Шрифт:
Интервал:
Закладка:
Революция напоминала взрыв разорвавшейся бомбы: 23 февраля с толпой еще справлялись полиция и жандармы, однако М. Родзянко в своем сообщении Николаю II уже предупреждал: если все останется по прежнему и Дума будет распущена последствием «станет революция и анархия, которую никто не в силах будет обуздать»[595]. Казаки, как вспоминал А. Мартынов, с явным сочувствием относились к митингующим, и даже «в ответ на стрельбу полицейских в толпу, дали залп в полицию.
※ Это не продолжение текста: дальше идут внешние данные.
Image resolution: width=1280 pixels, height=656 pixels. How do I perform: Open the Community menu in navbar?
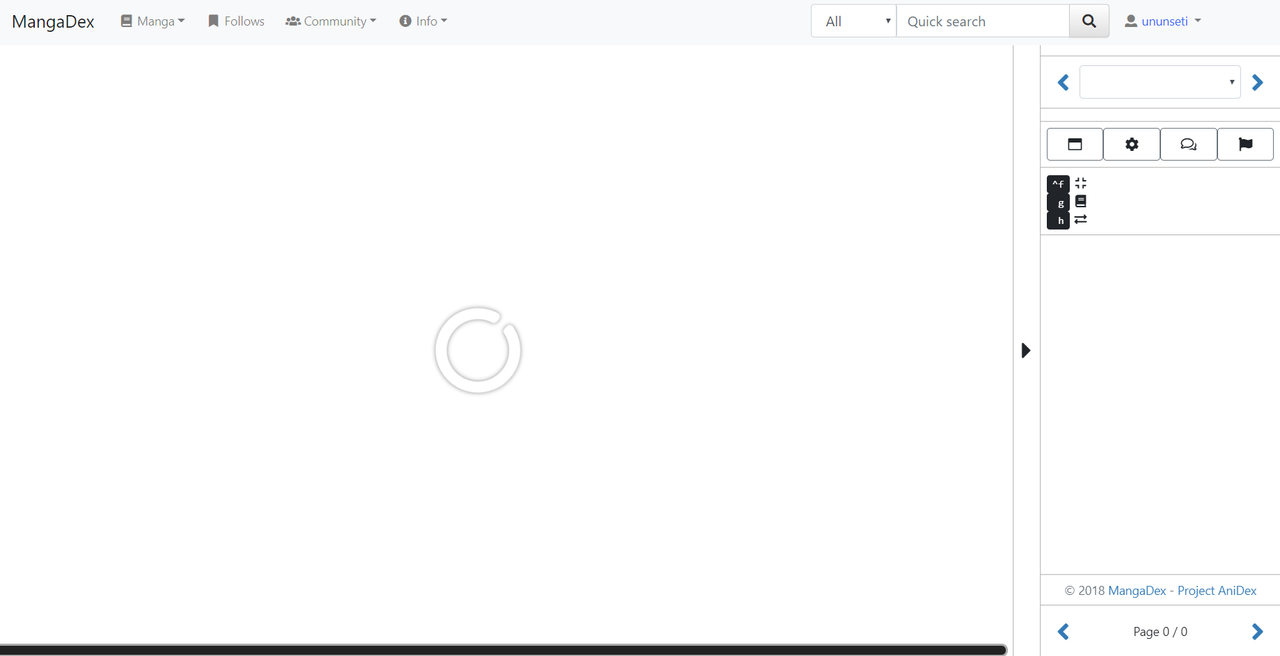click(331, 21)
Во всех полицейских сводках в эти дни выражалось недовольство полиции поведением казачьих частей: 25 февраля донские казаки освобождали арестованных и били при этом городовых»[596]. Уже 24-го пришлось пустить военные части, а 25-го, после царского приказа, решено стрелять, и на следующий день войска местами стреляли. Но одна рота запасного батальона Павловского полка уже требовала прекращения стрельбы и сама стреляла в конную полицию[597].
«Положение серьезное, — сообщал М. Родзянко — Николаю II 26 февраля, — В столице анархия. Правительство парализовано. Транспорт продовольствия и топлива пришел в полное расстройство. Растет общее недовольство. На улицах происходит беспорядочная стрельба. Частью войска стреляют друг друга. Необходимо немедленно поручить лицу, пользующемуся доверием страны, составить новое правительство. Медлить нельзя…»[598]. В ответ 26 февраля Николай II телеграфировал начальнику Петроградского военного округа ген. С. Хабалову и министру внутренних дел А. Протопопову: «Повелеваю завтра же прекратить в столице беспорядки, недопустимые в тяжелое время войны…»[599].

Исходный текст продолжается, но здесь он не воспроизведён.